**Фрагмент текста**
Работая на радио, он многим помогал, в том числе и мне, часто приглашая и давая не только эфир для творчества, весьма почтенный при тогдашнем культурном высококлассном радио (ныне совершенно уничтоженном), но и заработок — и всё бескорыстно. Он вообще не знал мздоимства и хитрости — это был ребенок, истинный ребенок — то злой и капризный, то просто ангельский и искренний, но неизменно нараспашку открытый. Был очень прям, порой бесцеремонно, неуживчив, легко ссорился, говорил только то, что думал, был независим и горд, с чрезвычайно развитым чувством собственного достоинства, храбр, мог драться, презирал боль, хотя был очень нездоровым человеком (хроническая астма), и резко прямолинейным — это многим не нравилось. Во всяком случае, мало кто отблагодарил его за тогдашние эфиры, пропагандировавшие современников. Если что-то нравилось ему в чужом творчестве — он готов был носиться с этим и превозносить на каждом углу ив эфире, вообще был восторжен, когда сталкивался с примерами яркости, оригинальности и таланта — и не только в музыке, вообще в жизни. При слушании хорошей музыки всегда испытывал озноб, словно от холода, даже ежился, в том числе и когда играл на фортепиано классику.
Иван сделал первый “День Свиридова” в истории радио в 1988 году, мужественно пропагандировал музыку Свиридова, который был в среде тогдашних снобов-академистов, особенно авангардистов, куда больше опален, чем превозносим.

**Вопросы по тексту**
1/ Какой хронической болезнью, согласно воспоминаниям об Иване, он страдал?
2/ Продолжите воспоминания об Иване, начав сразу после последнего предложения фрагмента.

**Приведённые записи**
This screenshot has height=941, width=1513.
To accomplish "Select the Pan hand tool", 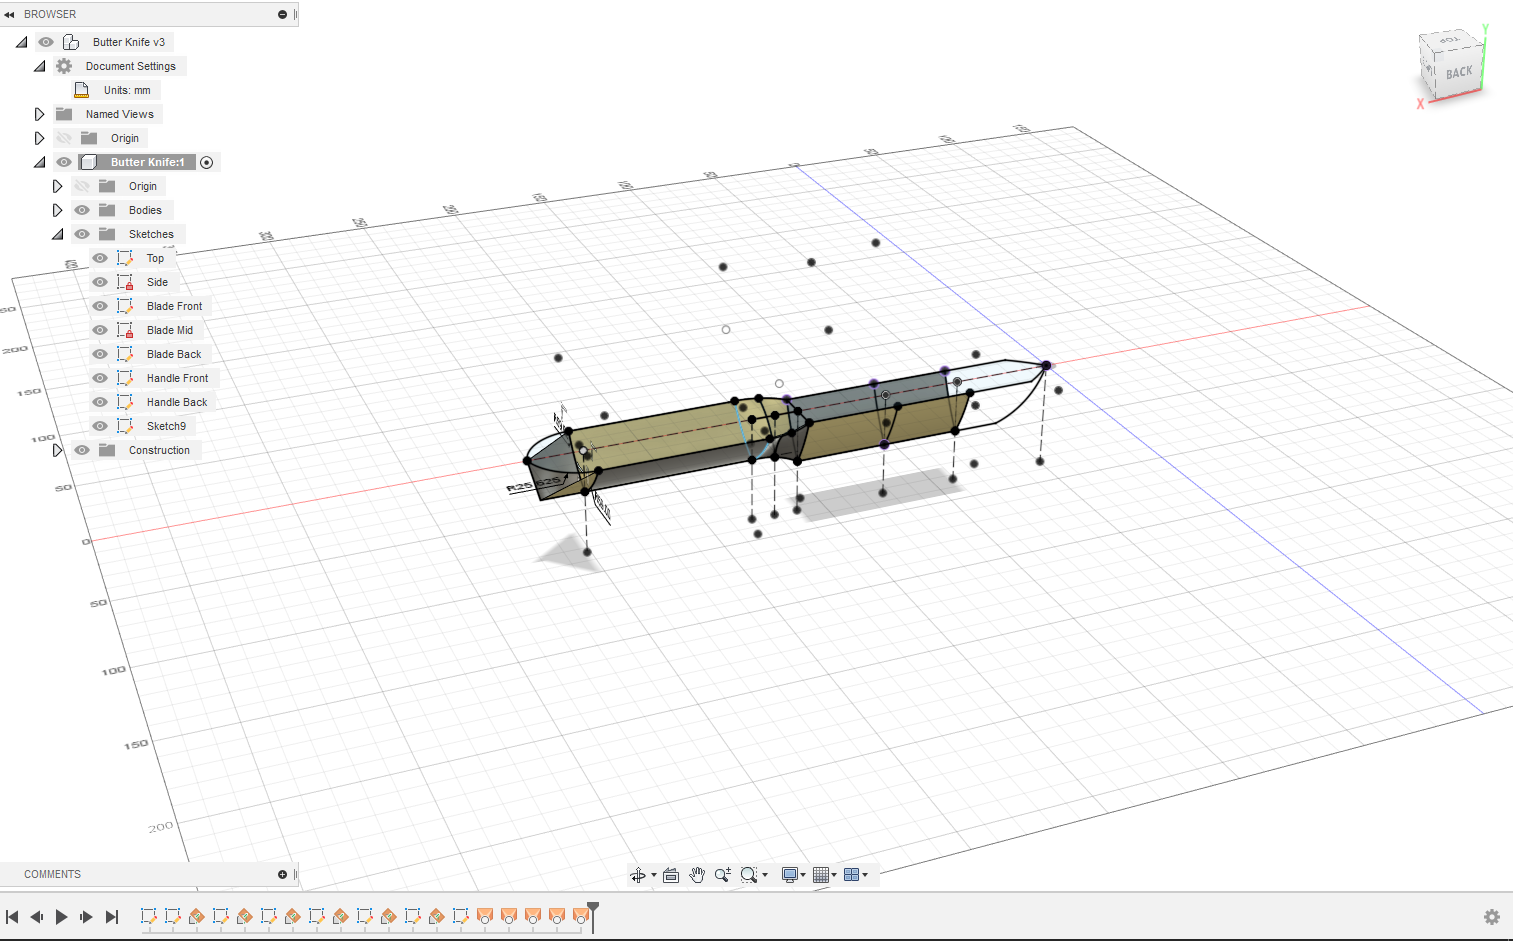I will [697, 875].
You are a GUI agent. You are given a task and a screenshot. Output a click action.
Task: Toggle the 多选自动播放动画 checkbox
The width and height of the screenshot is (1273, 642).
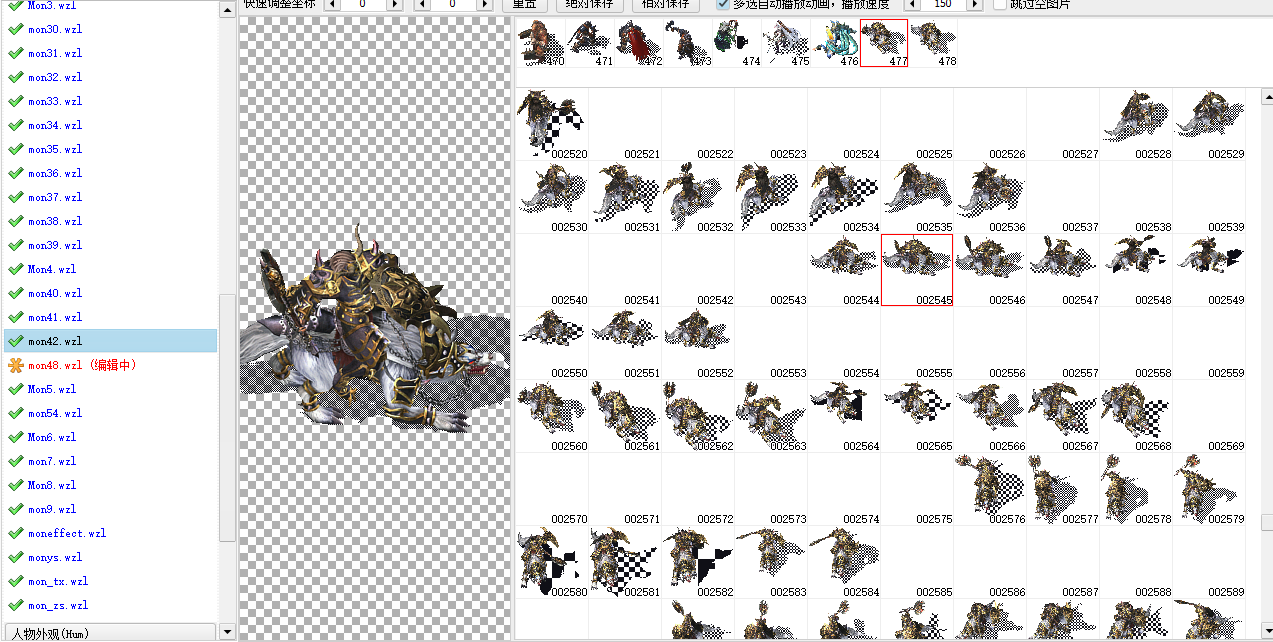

**Ответы по порядку**
1/ Хронической астмой.

2/
Изнурительная тягота радио и всё чаще затеваемые возлияния сильно утомляли его, отвлекали от творчества. Нужно было при этом кормить двоих детей. Огромным поражением для него стало непринятие в Союз композиторов, куда он попытался вступить без чьей-либо протекции. Думаю, это был самый сильный удар в его жизни, и безусловно, решение в отношении него несправедливое и жестокое. Ваня был крайне самолюбив, и это был удар по самому чувствительному и беззащитному в нем.
Союз композиторов Москвы решительно не принял его, уже получившего величайшие похвалы от Г. В. Свиридова и сочинившего произведения, совершенство которых не подвергалось сомнению профессионалов, их слышавших. Горячим приверженцем музыки И. С. Вишневского был и выдающийся композитор Борис Александрович Чайковский, очень помогал нам с Ваней в молодые годы корифей академического жанра Сергей Михайлович Слонимский, к которому я возил Ваню в Ленинград на электровозе по своим железнодорожным возможностям (Сергеич вспоминал эти поездки всю жизнь, они были для него очень романтичны и событийны; особенно любил вспоминать он ночные железнодорожные столовые, кипучую ночную жизнь на путях, красоту и поэзию бегущих огней...).
Позже Ваня вступил в Союз — но это был уже совсем не той силы Союз и не тех возможностей. Будь он принят в Союз тогда, в 1990-м, его жизнь несомненно сложилась бы иначе и совсем не так драматично.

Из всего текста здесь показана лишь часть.